[Information given Boundary: Start]

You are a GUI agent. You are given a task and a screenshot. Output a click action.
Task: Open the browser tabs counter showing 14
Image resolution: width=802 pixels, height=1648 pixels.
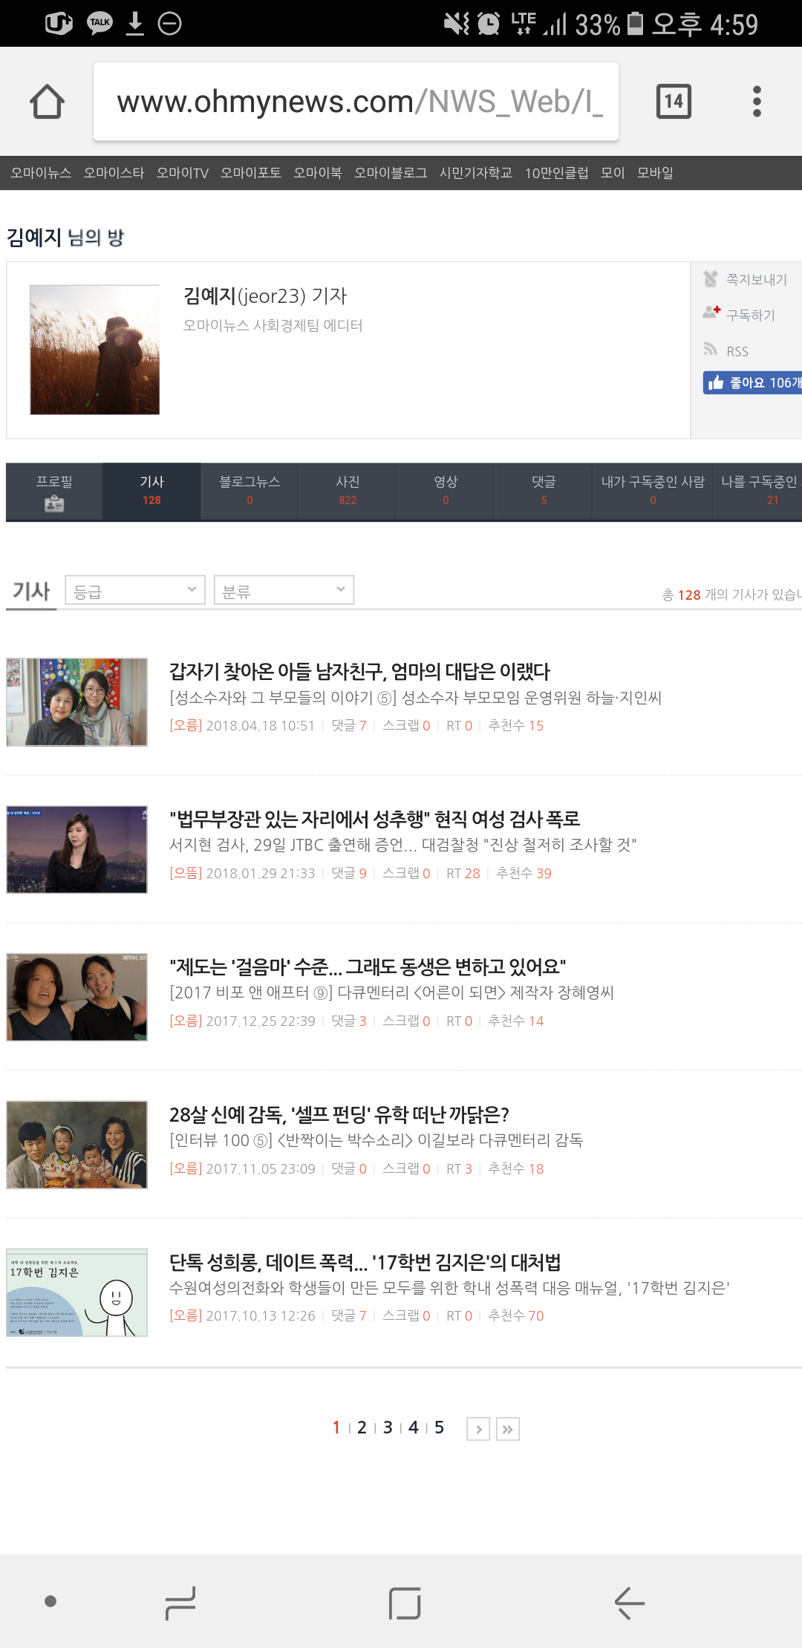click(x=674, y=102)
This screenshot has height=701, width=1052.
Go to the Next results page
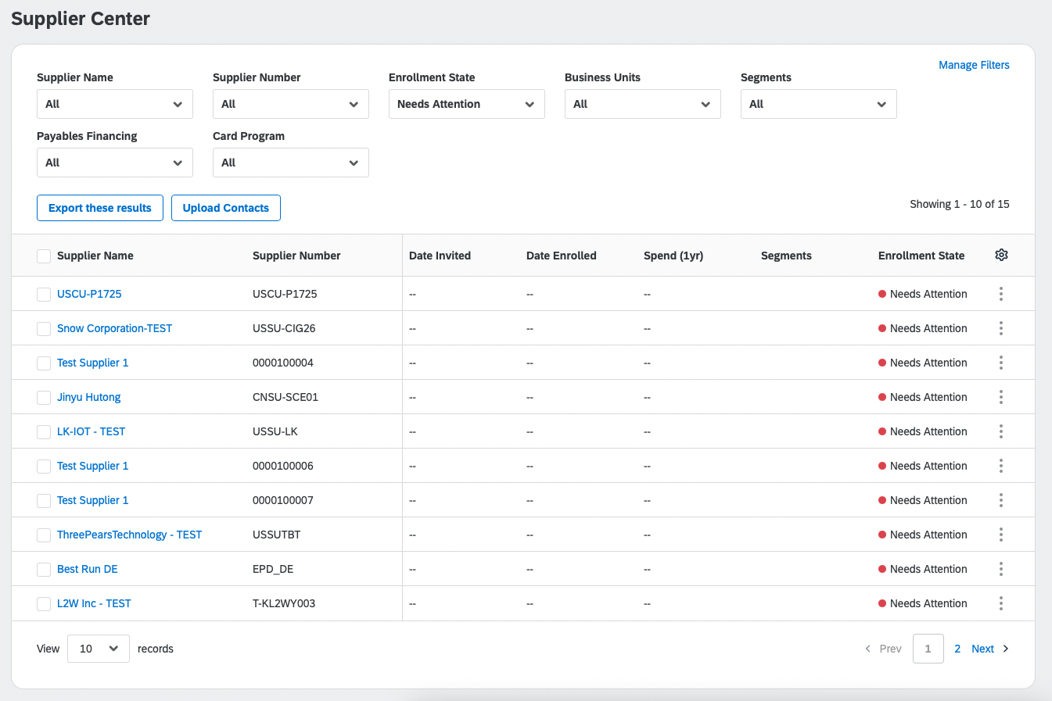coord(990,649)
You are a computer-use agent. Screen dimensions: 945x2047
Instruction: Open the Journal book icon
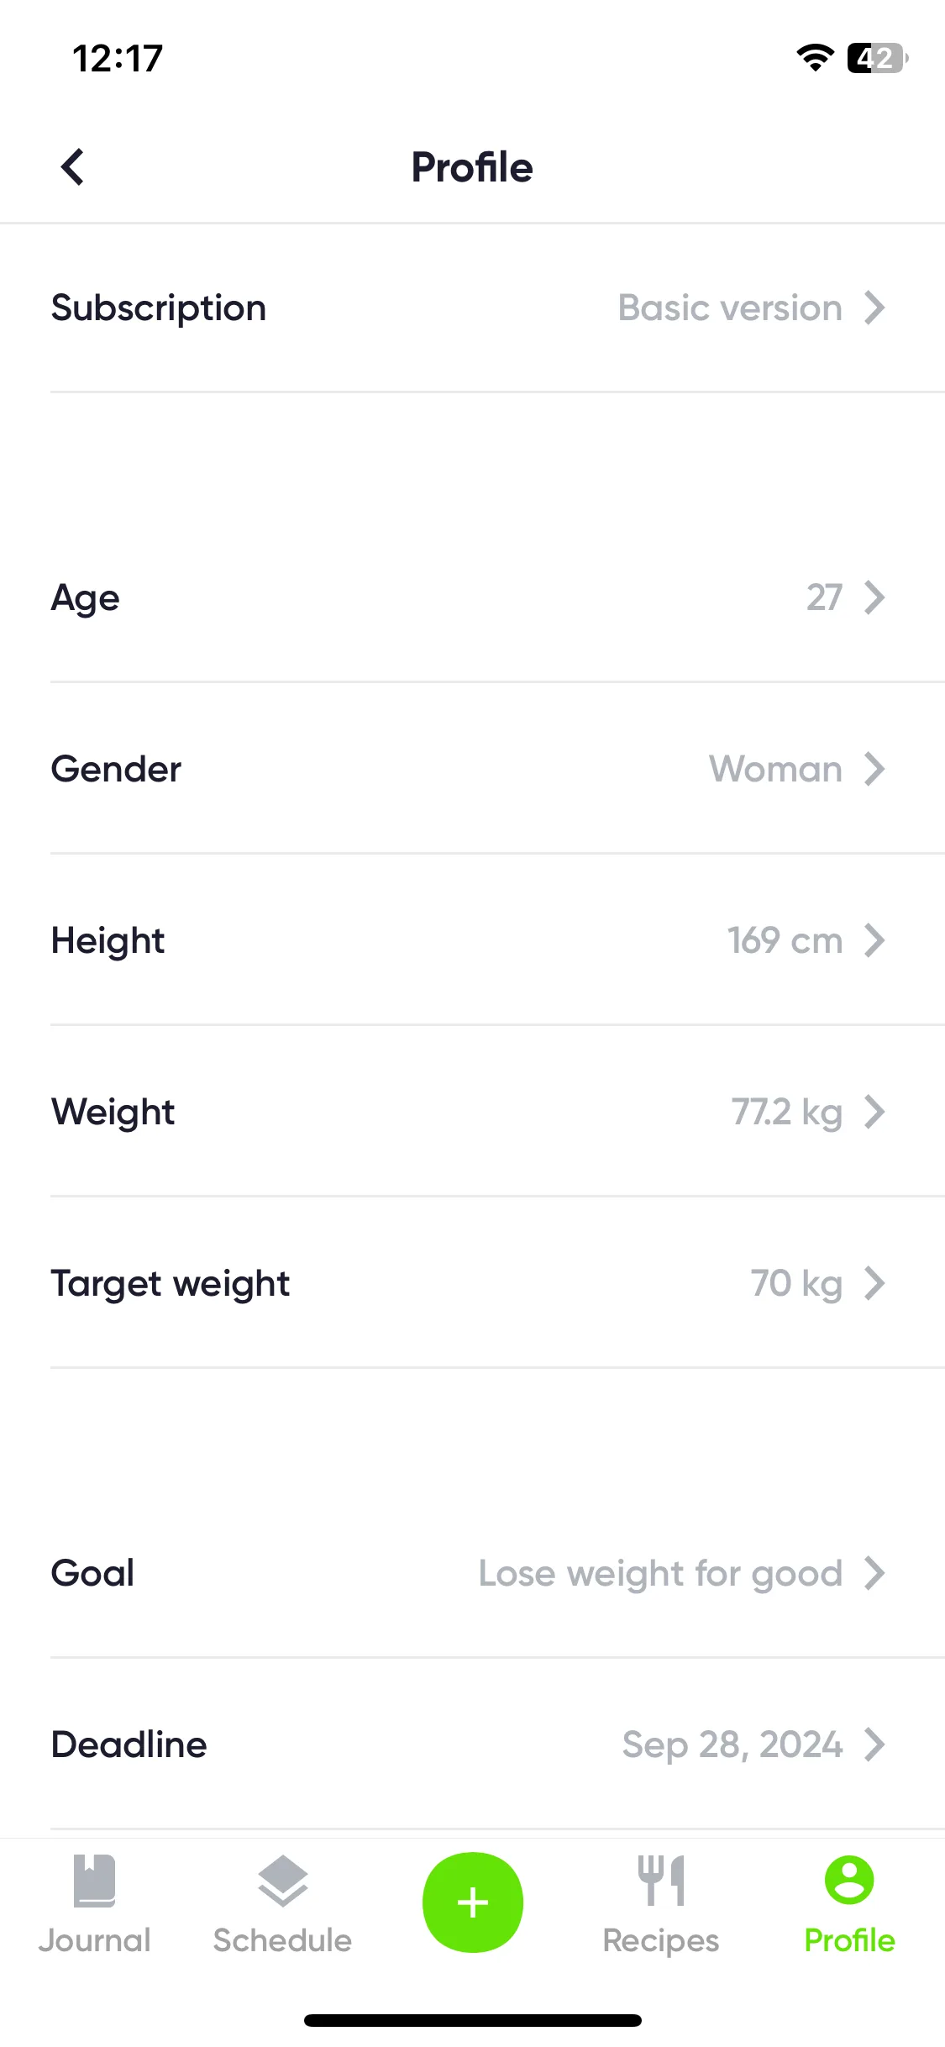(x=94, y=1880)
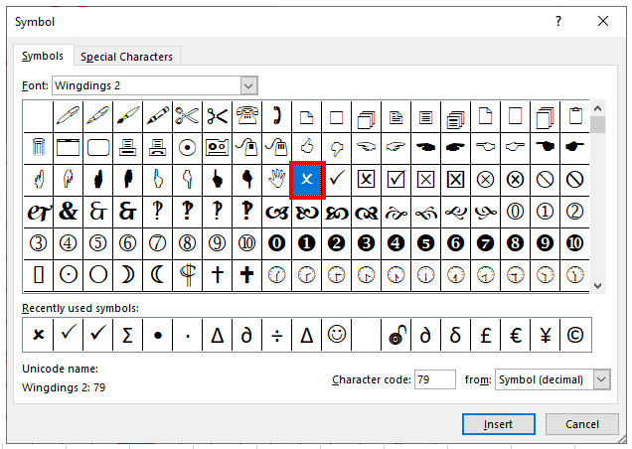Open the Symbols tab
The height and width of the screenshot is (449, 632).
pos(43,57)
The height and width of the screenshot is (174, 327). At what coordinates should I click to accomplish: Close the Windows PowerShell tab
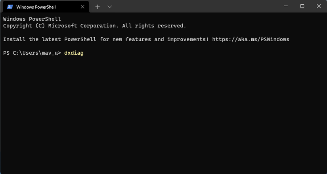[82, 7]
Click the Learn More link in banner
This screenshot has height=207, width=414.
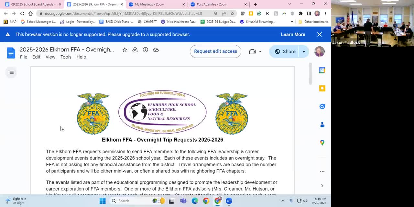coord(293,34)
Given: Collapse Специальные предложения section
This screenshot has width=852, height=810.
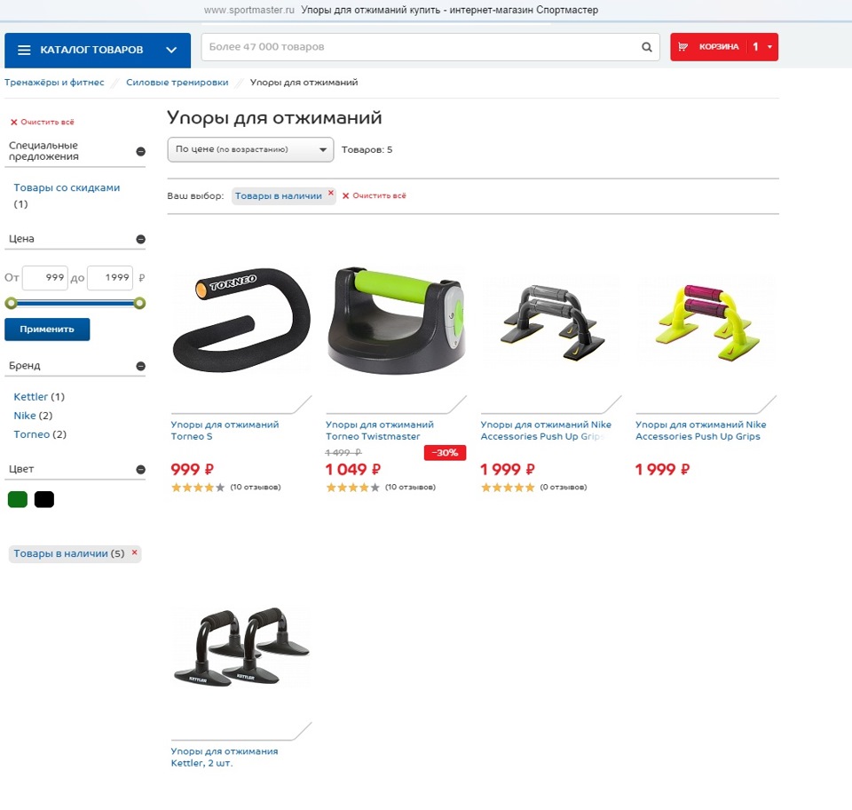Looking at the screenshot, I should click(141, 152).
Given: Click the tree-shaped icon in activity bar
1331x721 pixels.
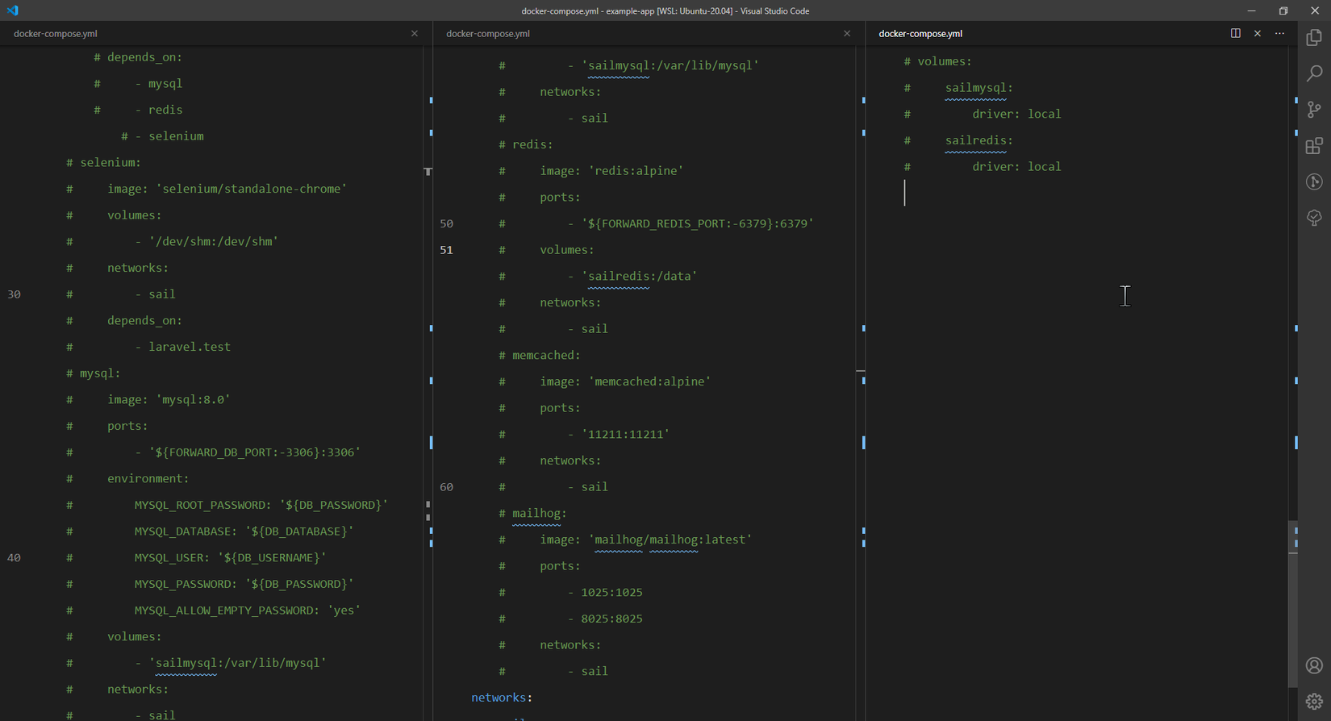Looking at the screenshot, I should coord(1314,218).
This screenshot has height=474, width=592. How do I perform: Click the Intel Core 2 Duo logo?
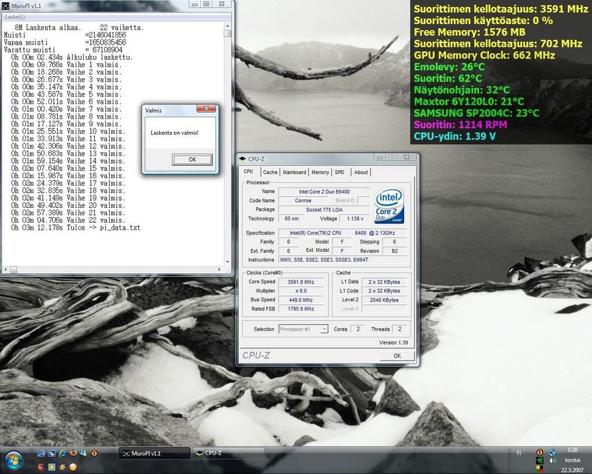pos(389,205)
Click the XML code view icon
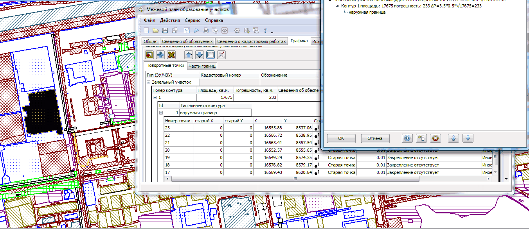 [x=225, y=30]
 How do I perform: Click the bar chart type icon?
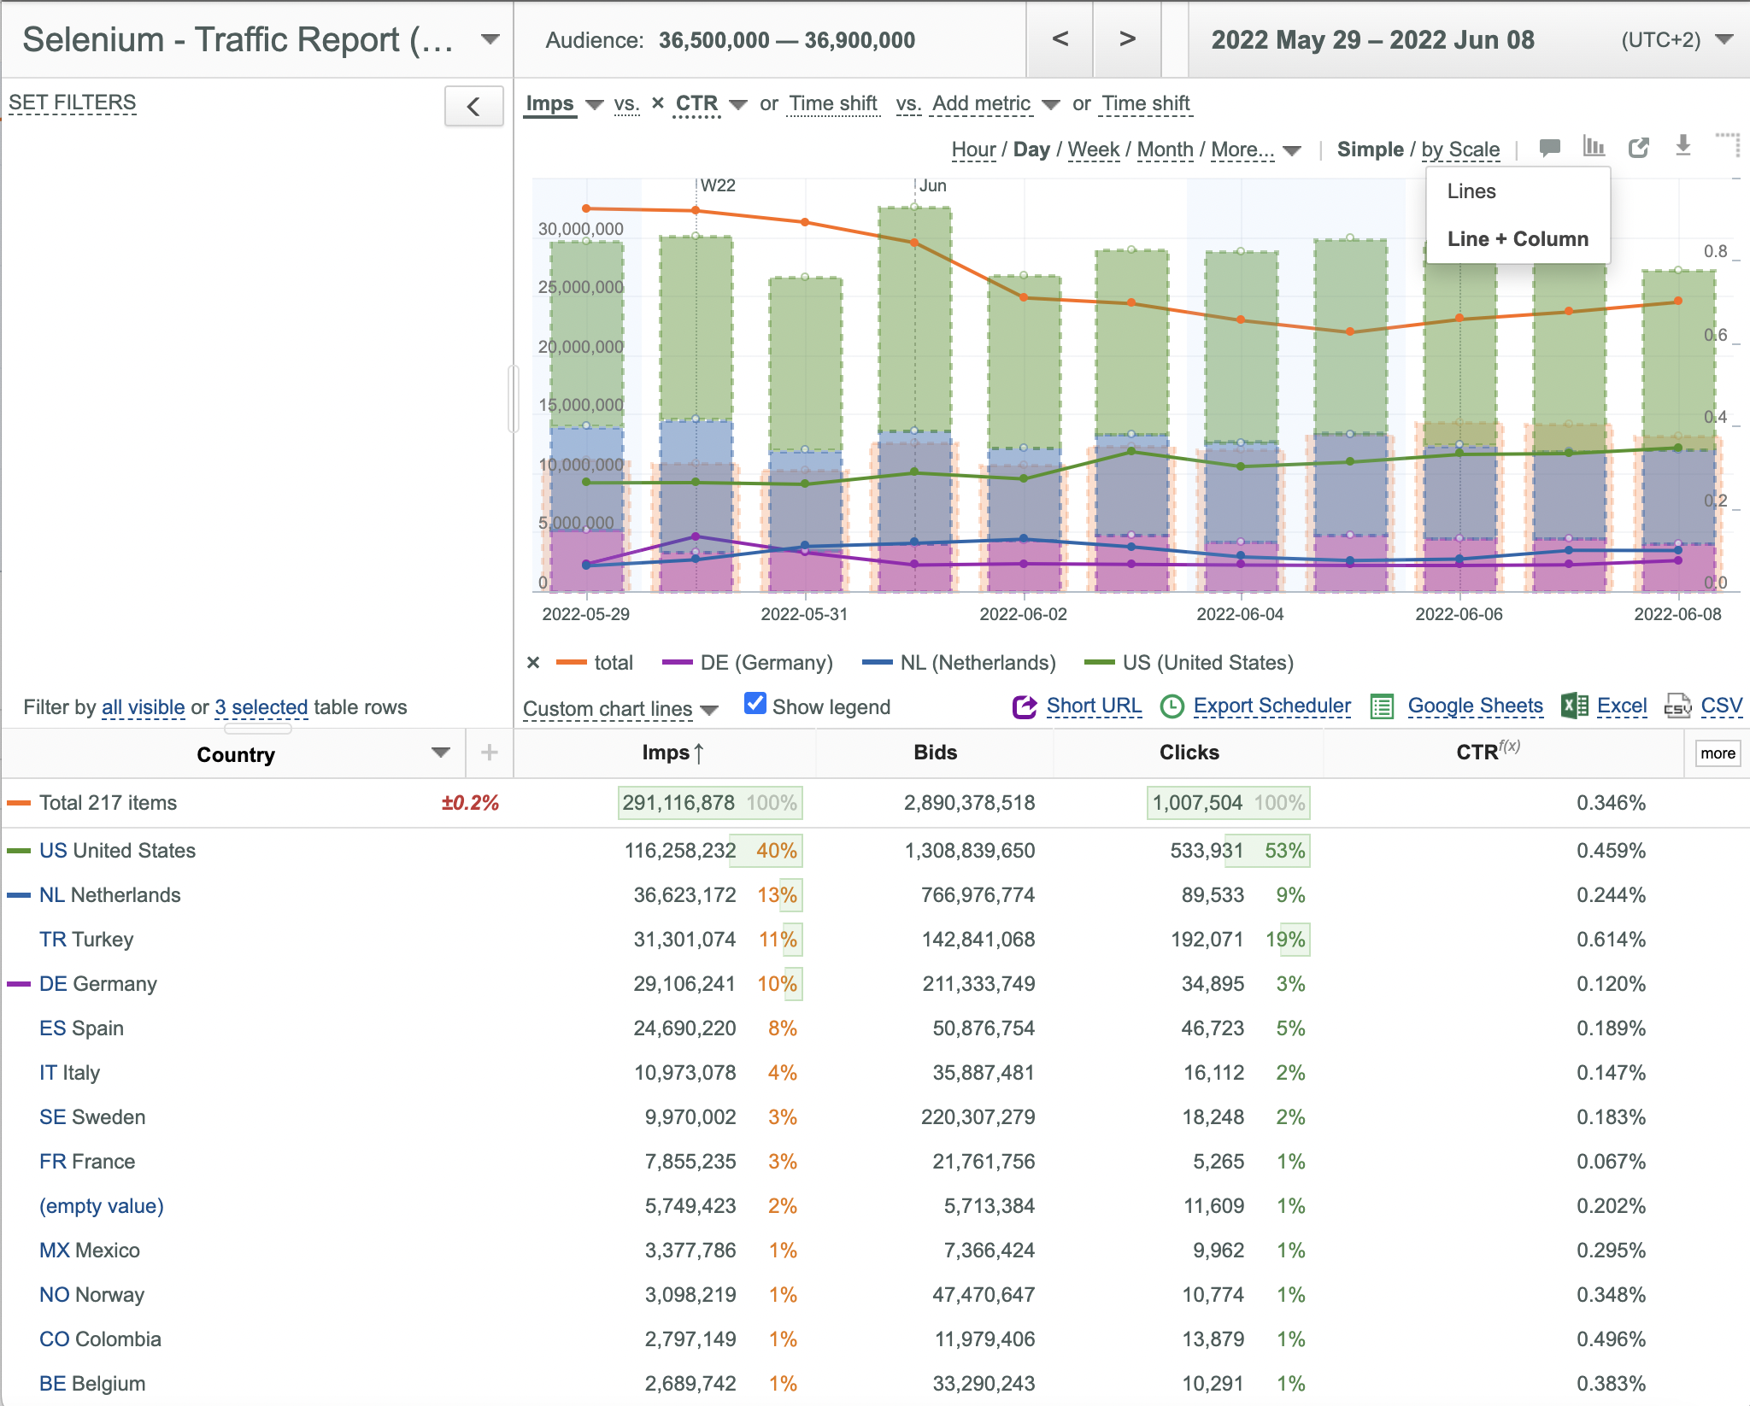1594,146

[Information given Boundary: End]

● **Exercise directions**: Your answer must be the lines from the line containing "Given: Click the" through the final line of the data, written out exactly, both ends included and pictures left out.

● **Output of the task**:
Given: Click the tree-shaped icon in activity bar
1331x721 pixels.
Looking at the screenshot, I should coord(1314,218).
This screenshot has height=474, width=592. How do I perform: Click the Intel Core 2 Duo logo?
pos(389,205)
Click the XML code view icon
 [x=225, y=30]
 How do I perform: Click the bar chart type icon?
1594,146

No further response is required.